Records shown:

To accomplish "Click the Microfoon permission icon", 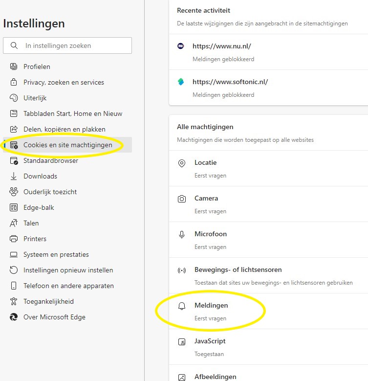I will (x=182, y=235).
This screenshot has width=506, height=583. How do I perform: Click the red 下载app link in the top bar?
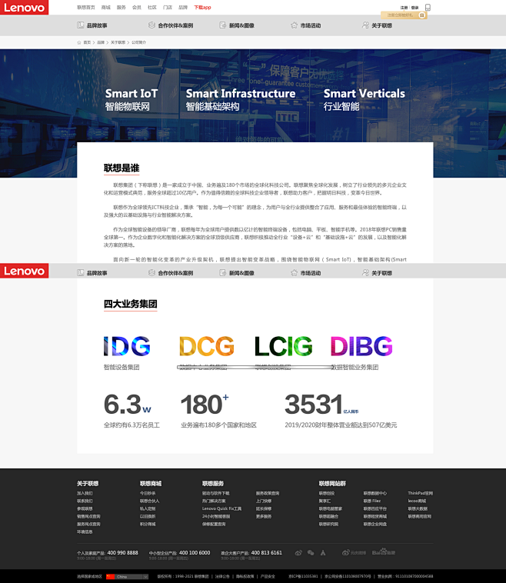(x=202, y=7)
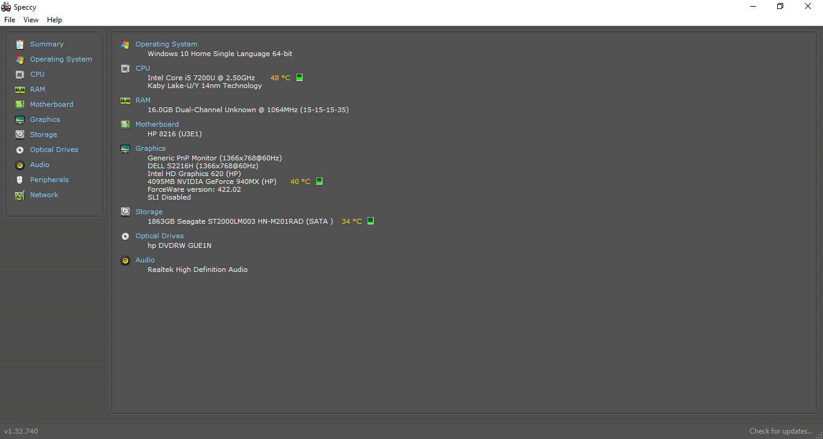Click the Audio speaker icon in sidebar
Viewport: 823px width, 439px height.
[x=20, y=165]
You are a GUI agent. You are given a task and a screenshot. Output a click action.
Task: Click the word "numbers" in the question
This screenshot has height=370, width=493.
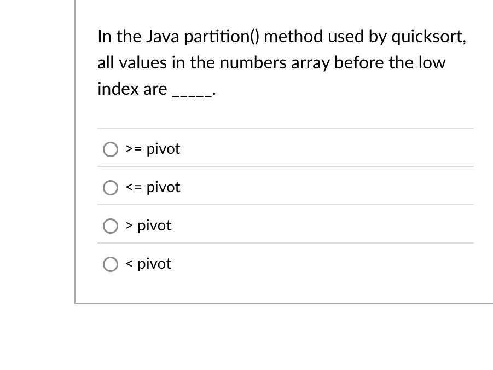pyautogui.click(x=253, y=62)
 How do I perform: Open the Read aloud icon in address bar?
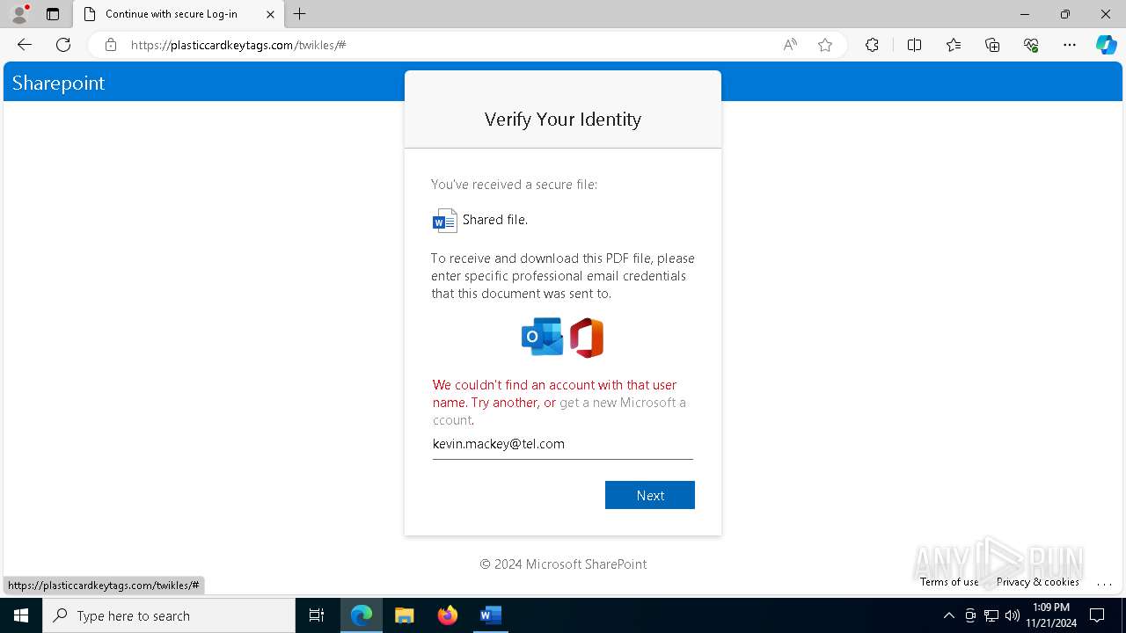(x=790, y=45)
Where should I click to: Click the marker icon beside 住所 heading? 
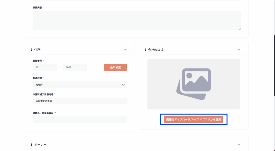point(32,50)
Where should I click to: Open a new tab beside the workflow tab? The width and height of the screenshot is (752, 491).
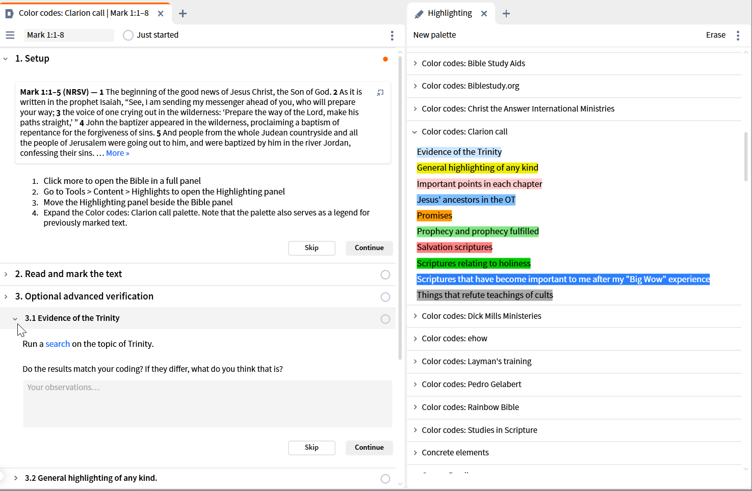tap(183, 13)
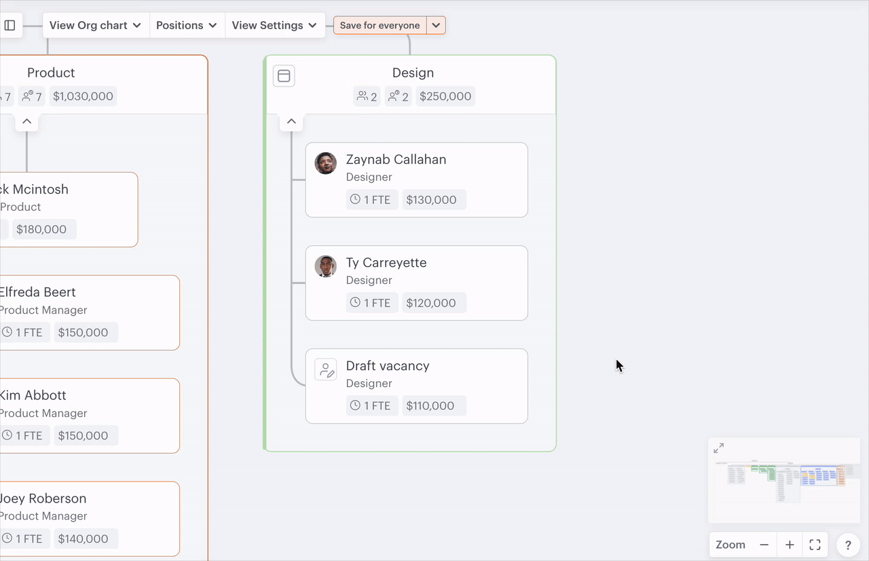Zoom in with the plus icon
Image resolution: width=869 pixels, height=561 pixels.
(790, 545)
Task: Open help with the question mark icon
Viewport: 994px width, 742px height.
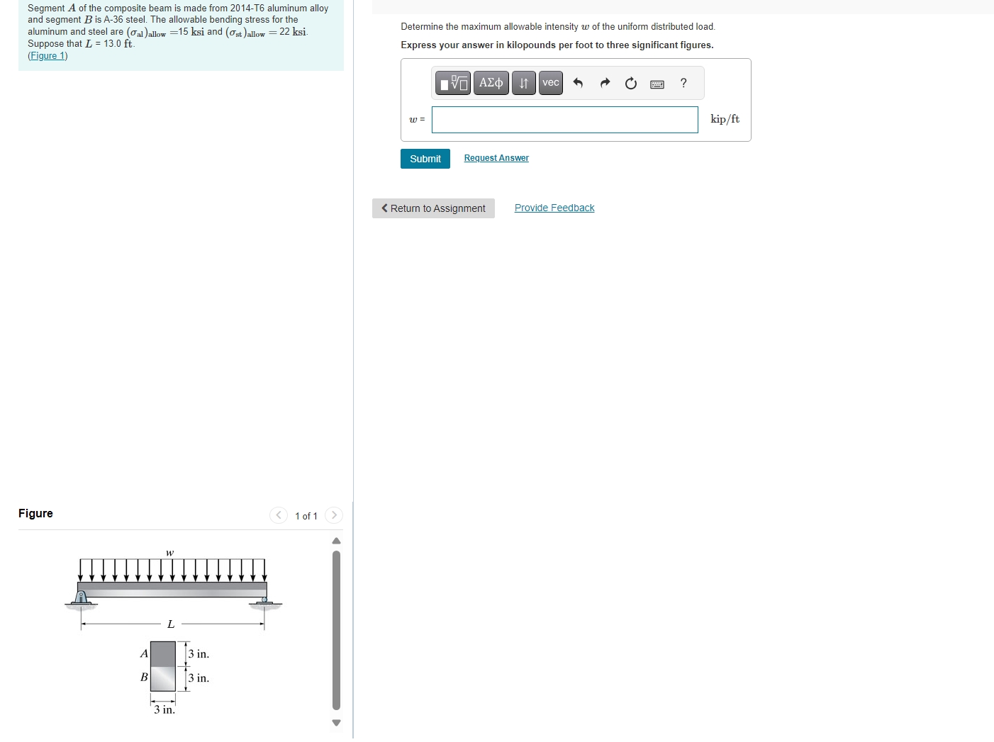Action: point(683,83)
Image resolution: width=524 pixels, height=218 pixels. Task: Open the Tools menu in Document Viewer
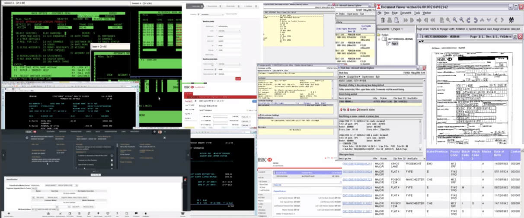point(417,13)
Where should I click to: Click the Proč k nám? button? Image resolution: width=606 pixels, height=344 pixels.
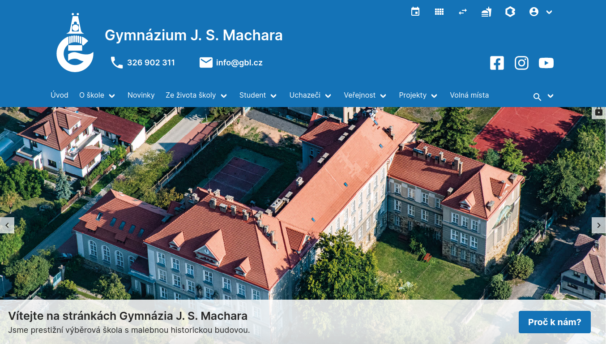tap(555, 322)
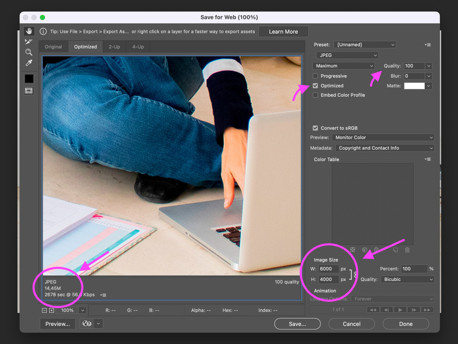Select the Hand tool
Image resolution: width=458 pixels, height=344 pixels.
click(x=29, y=31)
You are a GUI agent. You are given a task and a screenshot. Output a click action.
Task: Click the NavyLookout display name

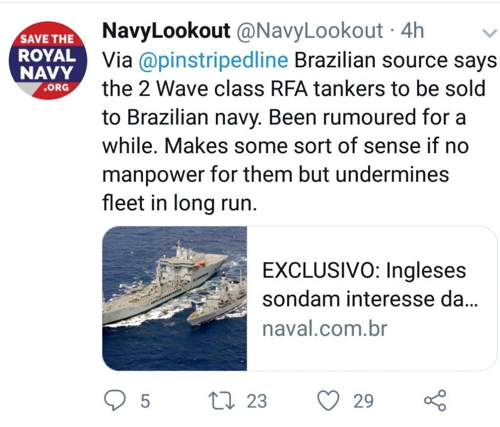(166, 31)
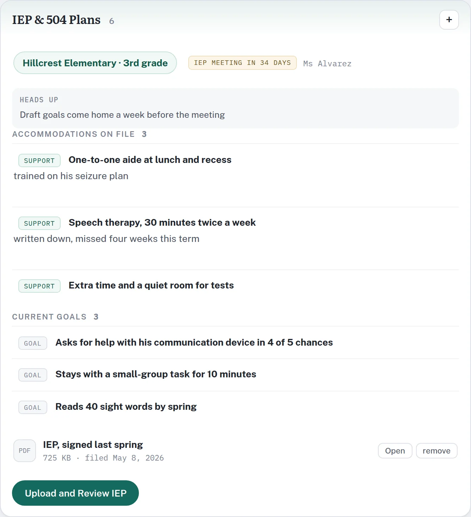Click SUPPORT tag beside extra time item
471x517 pixels.
pyautogui.click(x=39, y=286)
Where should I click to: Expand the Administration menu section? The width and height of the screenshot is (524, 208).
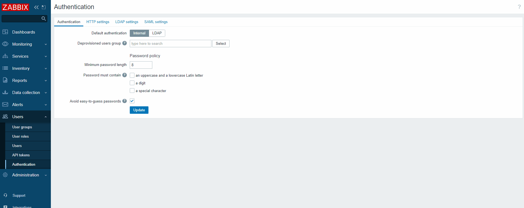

What to do: Your copy must consist solely of the lines from the one containing "Image resolution: width=524" through the final line of the material above, transcribed exactly, with the pictures left out.

Completed exercise:
Image resolution: width=524 pixels, height=218 pixels. Task: Open the Tools menu in Document Viewer
point(417,13)
Where should I click to: Click the Proč k nám? button? Image resolution: width=606 pixels, height=344 pixels.
tap(555, 322)
Select the Hand tool
Image resolution: width=458 pixels, height=344 pixels.
click(x=29, y=31)
You are a GUI agent. You are given a task and a screenshot. Output a click action.
Task: Click the NavyLookout display name

(166, 31)
Click SUPPORT tag beside extra time item
471x517 pixels.
pyautogui.click(x=39, y=286)
Where should I click to: Expand the Administration menu section? The width and height of the screenshot is (524, 208).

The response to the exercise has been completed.